In their discussion of teaching race and IR Bousfield, Johnson, and Montsion (2019) talk about the need for “affective leadership” to manage the emotions of students in the classroom.  For Johnson this means teachers can model behaviour by expressing anger, compassion, and even confusion and struggle when discussing emotional issues (2019, 183).  The point is not to get students to ape the instructor’s feelings, nor to privilege certain emotional responses over others.  The point is to emphasize that the classroom is a place for difficult conversations, even if they are emotionally uncomfortable. 

Finally, questions need to be raised over whether student comfort needs to be the primary consideration in discussions of race in the classroom.  Bilgic, Dhami, and Onkal (2018), for example, call for building a safe albeit “uncomfortable classroom” that leads students to question their previously settled beliefs about the self, other, and the meaning of ‘security’.  Some of our respondents would agree and called for embracing uncomfortable conversations:

 “Talking about race is uncomfortable. It will never be comfortable. Black and Indigenous people have to live with discomfort every day of their lives. White people do not. Trying to make talking about race a comfortable exercise is futile and actively props up white supremacy by trying to coddle white people and convince them that these systems aren’t violent. What we need to do is stop focusing on comfort and start focusing on enlightening white people to the realities of the world from Black and Indigenous perspectives.”

Dissenting viewpoints: please stop talking about race

As expected, not all students were supportive of discussing issues of race and racism in class.  While representing a very small minority, these responses came in essentially two varieties.  The first assumes that any discussion was part of an effort to indoctrinate students into a broader political agenda:

“…university campuses have become exploited by a hodge-podge of intersectional neo-Marxists and authoritarian leftists who use their academic position to preach from a pulpit of self-righteousness.
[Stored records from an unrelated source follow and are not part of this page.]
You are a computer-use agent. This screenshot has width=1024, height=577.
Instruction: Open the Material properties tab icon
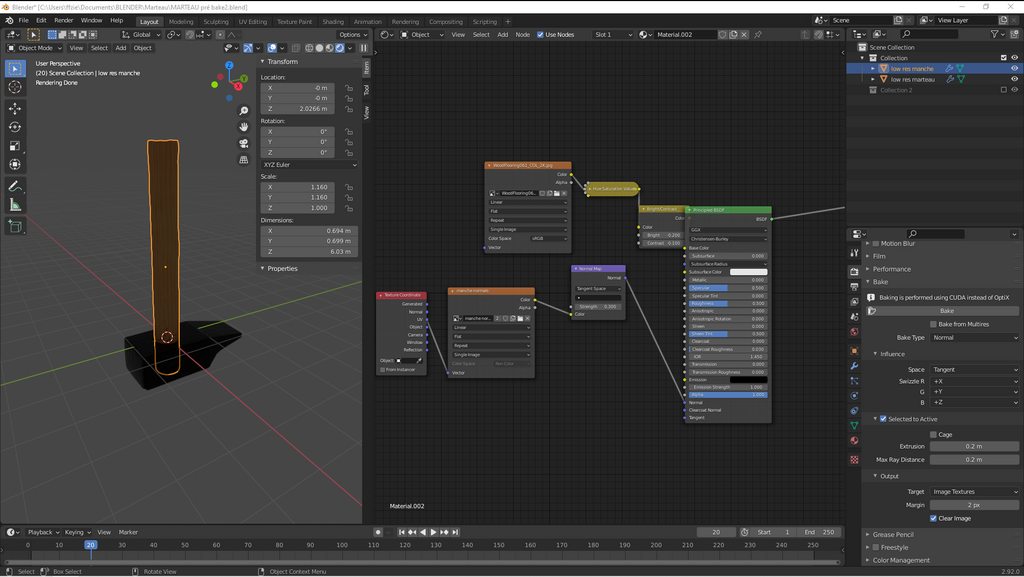click(854, 440)
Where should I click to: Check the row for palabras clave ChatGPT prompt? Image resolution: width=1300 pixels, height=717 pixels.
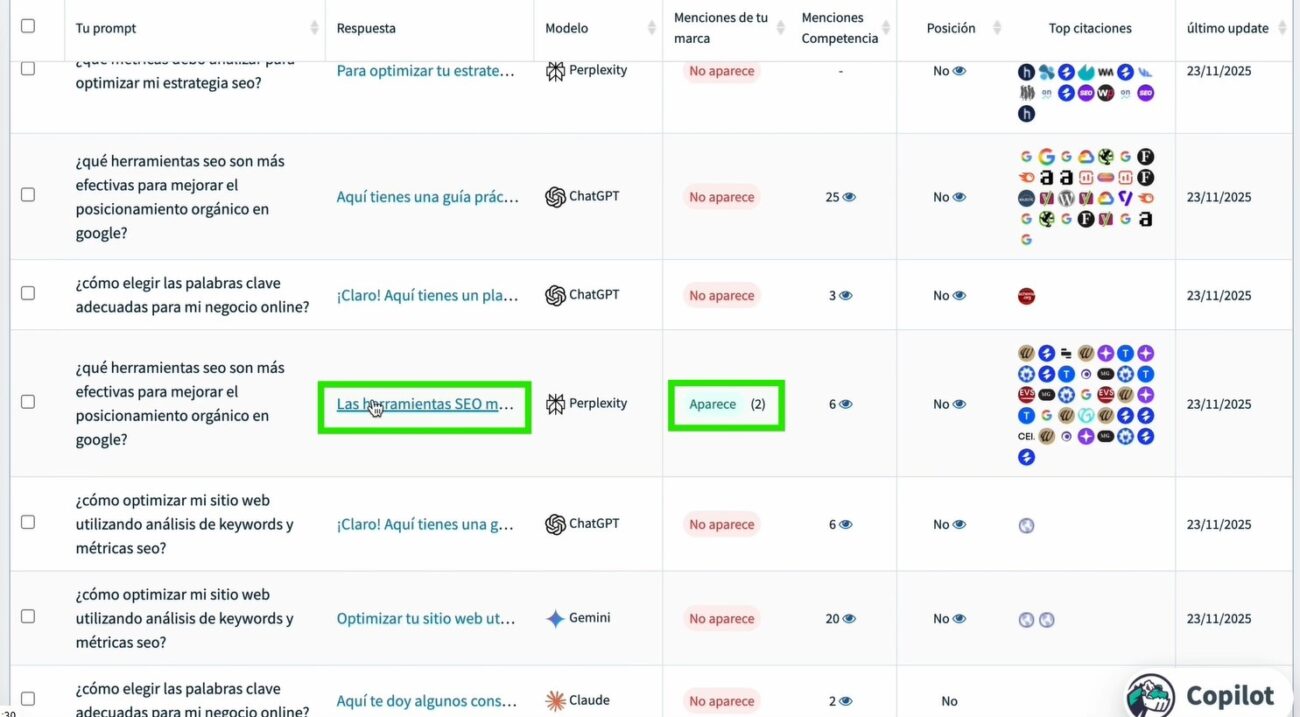click(x=28, y=294)
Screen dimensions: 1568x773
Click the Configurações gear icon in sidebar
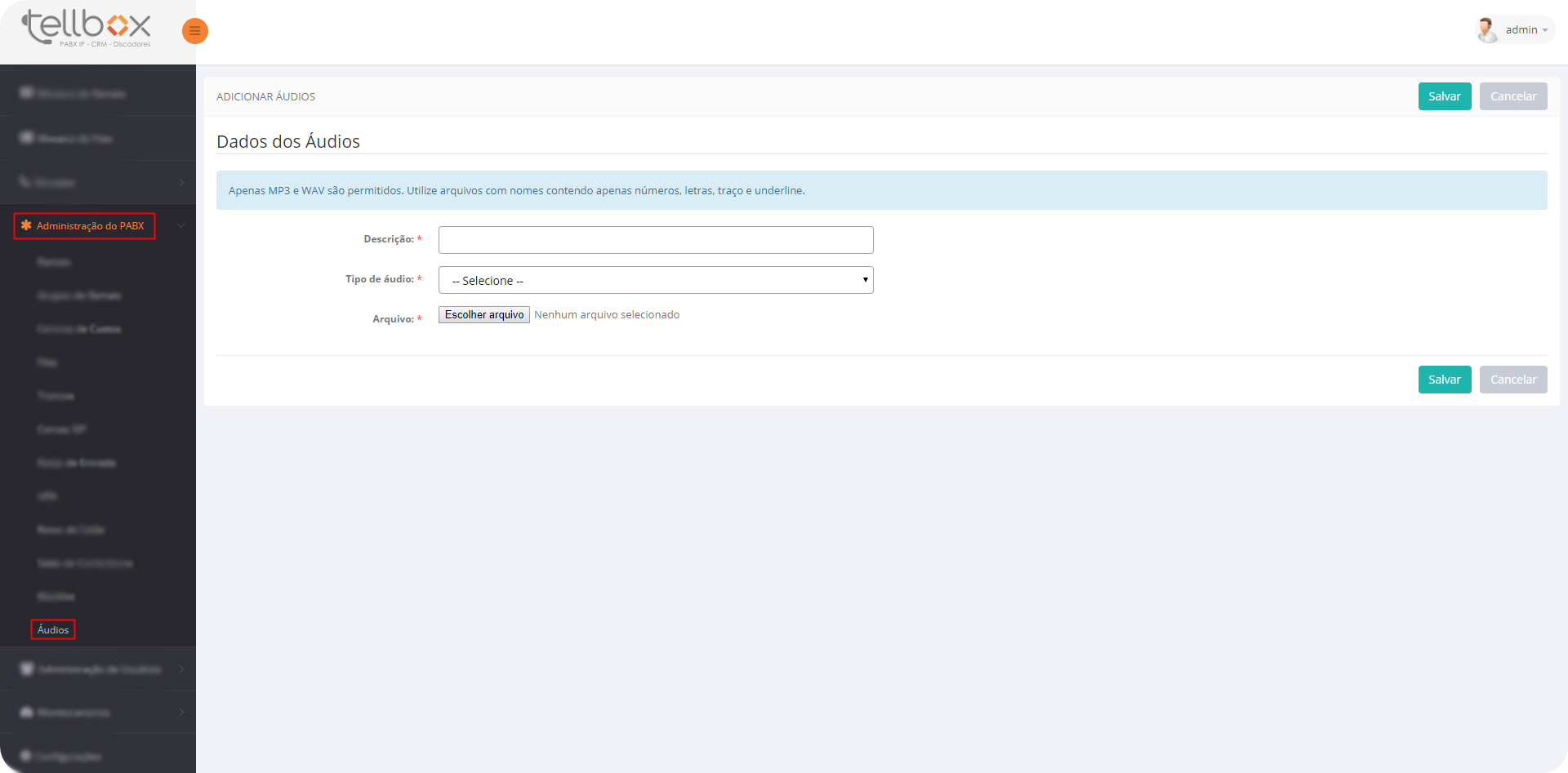26,756
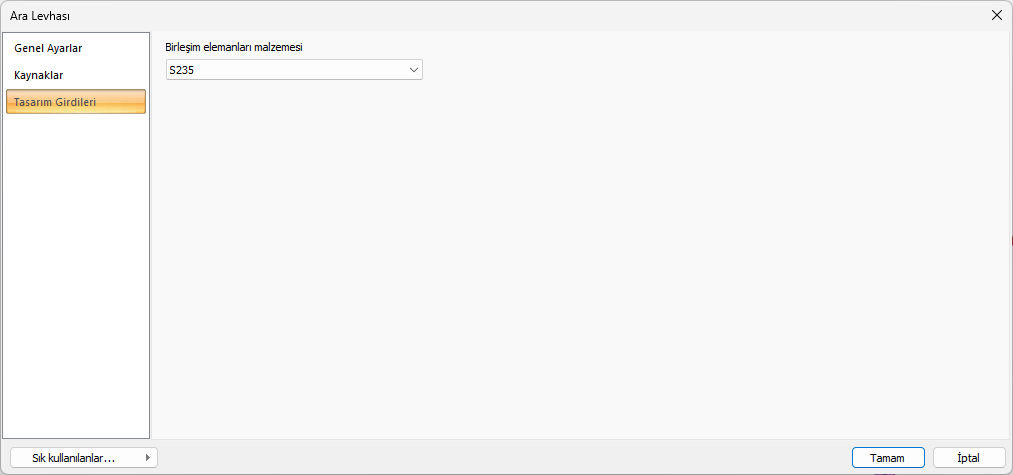Confirm the dialog with Tamam
The height and width of the screenshot is (475, 1013).
[x=887, y=458]
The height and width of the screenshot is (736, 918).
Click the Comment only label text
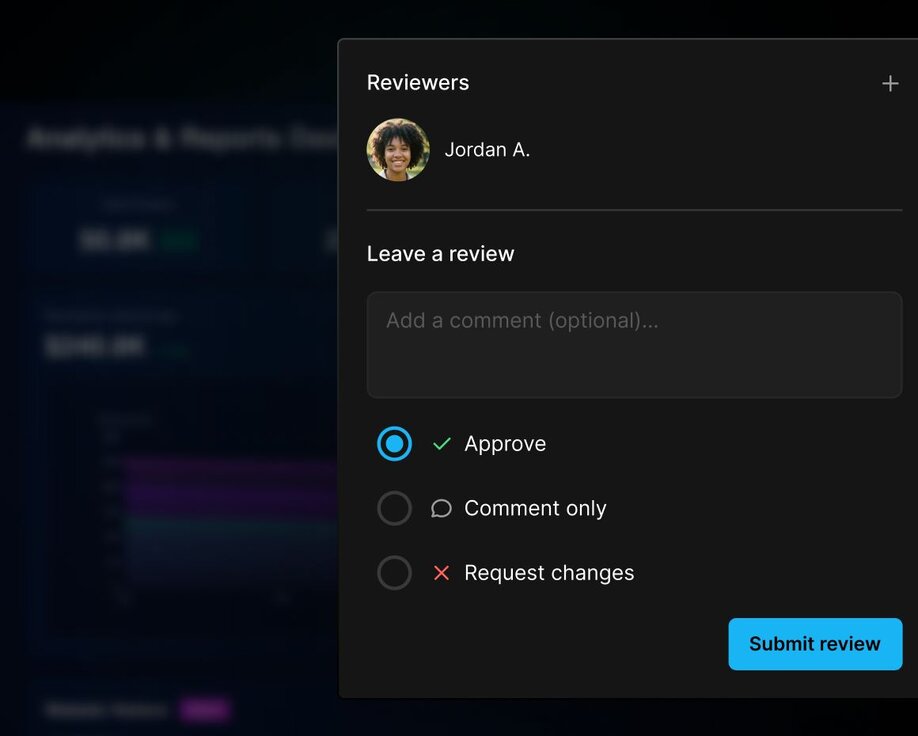tap(535, 508)
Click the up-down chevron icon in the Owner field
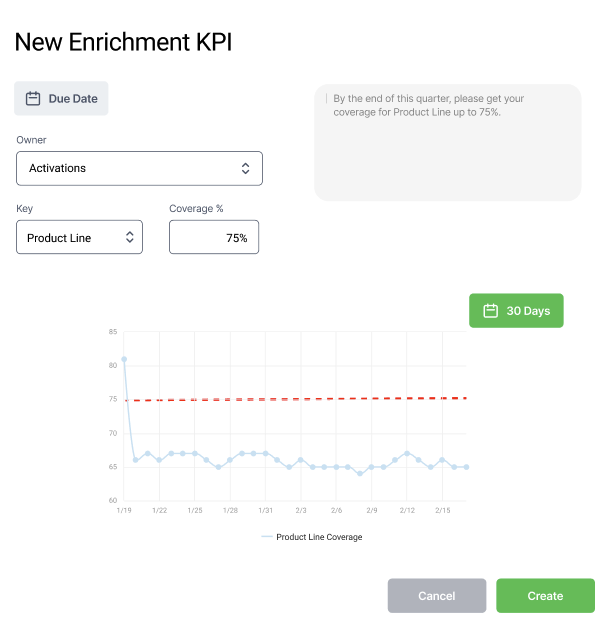 pos(246,168)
Everything is presented as a construction of the patriarchy/capitalism/white people to the point where its overly predictable and even laughable to the average student who has learned to just bite their tongue and regurgitate/play along with this obscene nonsense…”

In my experience these responses are not really about the topic at hand and instead are linked to a series of preconceived notions about what is happening in the university.  The more common response is simply to question the validity and relevance of these conversations:

“Personally I don’t think that race should be factored in when analyzing international politics. Understanding the historic impact of racialized policies has some value, but as an analytical lens, I feel that it is a dead end.”

“The premier challenge of involving race in international politics is in its inclusion at too high of a level of importance. By placing too much importance on race as opposed to national and international success in each nations agenda…”

Faculty should be wary about over-investing time and effort in a small group of skeptical students.  At the same time, we need to be prepared to confront skepticism over the significance of race in international politics.  After all, there is a “common sense” about the boundaries of IR, and this common sense often excludes issues of race (Chowdry and Rai, 2009, 85).  We should not be surprised that students become socialized into this common sense, any more than how they might be socialized to think of gender as ‘unimportant’.  Ultimately, there is no one-size-fits-all answer for how to unsettle this common sense.  For some, it will mean creating an “uncomfortable classrooms” by exposing students to the positionality of their knowledge claims.  For others, it may mean using accessible examples from popular culture to provoke reflexivity amongst students over the connections between race and politics.  Regardless of the specific strategy, educators should be mindful of how this common sense can generate a lasting skepticism over discussions of race in the classroom.